This was positioned in the distal most aorta just 1 cm above the
bifurcation. The reason we deployed this first is that the caliber of the
infrarenal abdominal aorta was significantly smaller than the mesenteric
segment of the aorta and the thoracic aorta which would require a 46 mm
ZDES bare-metal stent. Therefore, we deployed the distal most stent first.

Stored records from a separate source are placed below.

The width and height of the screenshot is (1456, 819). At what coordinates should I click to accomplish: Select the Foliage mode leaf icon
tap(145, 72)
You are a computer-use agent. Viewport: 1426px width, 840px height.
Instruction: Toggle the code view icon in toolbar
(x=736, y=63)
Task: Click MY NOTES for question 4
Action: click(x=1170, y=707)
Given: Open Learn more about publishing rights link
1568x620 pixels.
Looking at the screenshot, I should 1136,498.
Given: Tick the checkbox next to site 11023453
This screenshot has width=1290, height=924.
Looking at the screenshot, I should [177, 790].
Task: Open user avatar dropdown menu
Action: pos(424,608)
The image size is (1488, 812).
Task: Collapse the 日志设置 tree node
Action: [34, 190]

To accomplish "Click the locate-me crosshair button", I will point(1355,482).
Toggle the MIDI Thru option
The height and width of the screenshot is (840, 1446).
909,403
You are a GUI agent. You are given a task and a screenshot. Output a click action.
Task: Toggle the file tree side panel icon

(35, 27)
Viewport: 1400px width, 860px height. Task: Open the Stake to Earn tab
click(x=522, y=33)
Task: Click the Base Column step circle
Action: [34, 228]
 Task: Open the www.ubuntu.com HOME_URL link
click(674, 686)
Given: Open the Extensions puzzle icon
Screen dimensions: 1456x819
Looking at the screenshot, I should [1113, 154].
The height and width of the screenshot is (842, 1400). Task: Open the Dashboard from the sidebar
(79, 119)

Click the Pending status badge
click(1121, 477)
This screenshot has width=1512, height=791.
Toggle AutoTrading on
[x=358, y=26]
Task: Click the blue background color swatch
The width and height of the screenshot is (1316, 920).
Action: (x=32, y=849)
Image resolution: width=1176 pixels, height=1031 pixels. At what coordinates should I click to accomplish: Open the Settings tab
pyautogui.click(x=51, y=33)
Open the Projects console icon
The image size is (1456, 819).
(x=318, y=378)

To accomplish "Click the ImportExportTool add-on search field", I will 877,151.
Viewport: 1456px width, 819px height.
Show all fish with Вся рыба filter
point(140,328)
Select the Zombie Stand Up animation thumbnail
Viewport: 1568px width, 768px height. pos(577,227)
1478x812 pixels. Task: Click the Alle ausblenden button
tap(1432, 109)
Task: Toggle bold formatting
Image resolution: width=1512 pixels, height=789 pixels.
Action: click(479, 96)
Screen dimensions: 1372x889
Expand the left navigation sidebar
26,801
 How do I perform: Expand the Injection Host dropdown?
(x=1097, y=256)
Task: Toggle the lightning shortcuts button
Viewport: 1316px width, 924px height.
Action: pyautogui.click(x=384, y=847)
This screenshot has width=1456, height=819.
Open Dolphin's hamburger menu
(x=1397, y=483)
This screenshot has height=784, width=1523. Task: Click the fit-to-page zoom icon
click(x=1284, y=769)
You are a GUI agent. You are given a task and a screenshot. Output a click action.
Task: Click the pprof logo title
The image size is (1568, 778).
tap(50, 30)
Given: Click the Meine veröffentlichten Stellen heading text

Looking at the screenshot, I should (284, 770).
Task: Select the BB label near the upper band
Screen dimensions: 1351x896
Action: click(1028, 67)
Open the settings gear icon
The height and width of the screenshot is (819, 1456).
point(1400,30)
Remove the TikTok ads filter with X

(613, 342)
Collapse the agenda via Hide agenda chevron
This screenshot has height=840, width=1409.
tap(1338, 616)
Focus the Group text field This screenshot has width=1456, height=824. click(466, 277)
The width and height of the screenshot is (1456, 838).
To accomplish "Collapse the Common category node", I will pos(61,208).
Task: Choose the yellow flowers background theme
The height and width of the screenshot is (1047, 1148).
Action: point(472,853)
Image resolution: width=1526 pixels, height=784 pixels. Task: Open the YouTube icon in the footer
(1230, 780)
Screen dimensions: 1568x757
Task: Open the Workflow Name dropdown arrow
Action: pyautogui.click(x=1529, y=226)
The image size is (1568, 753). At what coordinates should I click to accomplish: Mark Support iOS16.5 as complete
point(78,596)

This again was a 36 mm x 80 mm bare-metal stent. It was positioned into
place and then deployed in the distal most aspect of the infrarenal
abdominal aorta. Following completion, we then deployed a second 36 mm x
80 mm bare-metal stent because the proximal most aspect of the first 36 mm
x 80 mm had slight enfolding of its proximal stent. The second piece
opened that segment. We then advanced a 46 mm x 185 mm Cook ZDES
bare-metal stent. This was positioned within the stent graft in the
descending thoracic aorta with overlap of 1-1/2 Z stents within the stent
graft. The 46 mm x 185 mm was deployed. There was a residual segment of
unstented perimesenteric aorta and along the course of approximately 8 cm
and therefore a 46 mm x 120 mm Cook ZDES bare-metal stent was deployed,
bridging the gap between the 46 mm x 185 mm and the second 36 mm x 80 mm
DES. This effectively completed and stenting the entire thoracoabdominal
aorta from the proximal stent graft in the proximal descending thoracic
aorta. We then ballooned the proximal stent graft at its proximal landing
site with a 32-mm noncompliant Coda balloon. We profiled the proximal
landing site and similarly profiled the overlapping segment of stent with
stent graft in the mid descending thoracic aorta. We did not ballooned any
of the bare-metal stents segment alone except the very distal aspect just
above the aortic bifurcation was not completely expanded and therefore a
soft ballooning was performed using a Gore trilobed balloon. Next, we
performed a completion aortogram of the aortic arch, the mesenteric and
renal segment of the aorta and the distal abdominal aorta with iliac runoff
for total of 3 completion aortograms. There was no type I endoleak or type
II endoleak of the proximal and distal landing sites of the stent graft
portion. There was a residual false lumen flow in the proximal abdominal
aorta due to a secondary tear that was present prior to stent graft
deployment, but we had good expansion of the bare-metal stents throughout
the abdominal aorta. Next, a DrySeal sheath was removed. Proximal and
distal clamps were placed on the left common femoral artery and that vessel
was repaired primarily with running 6-0 Prolene suture. Protamine was
administered to reverse heparin. We had maintained an ACT of over 200
seconds during the entire stent graft and a bare-metal stent deployment
portion of the procedure.

After confirmation of hemostasis, both the base of the neck incision and
the left groin incisions were closed in layers with running absorbable
sutures. The patient was awoken in the operating room with a normal
neurologic exam. Of note, throughout the procedure, we monitored the
patient with continuous SSEP and MEP monitoring. The patient was
subsequently extubated and transferred to the CTICU in stable condition.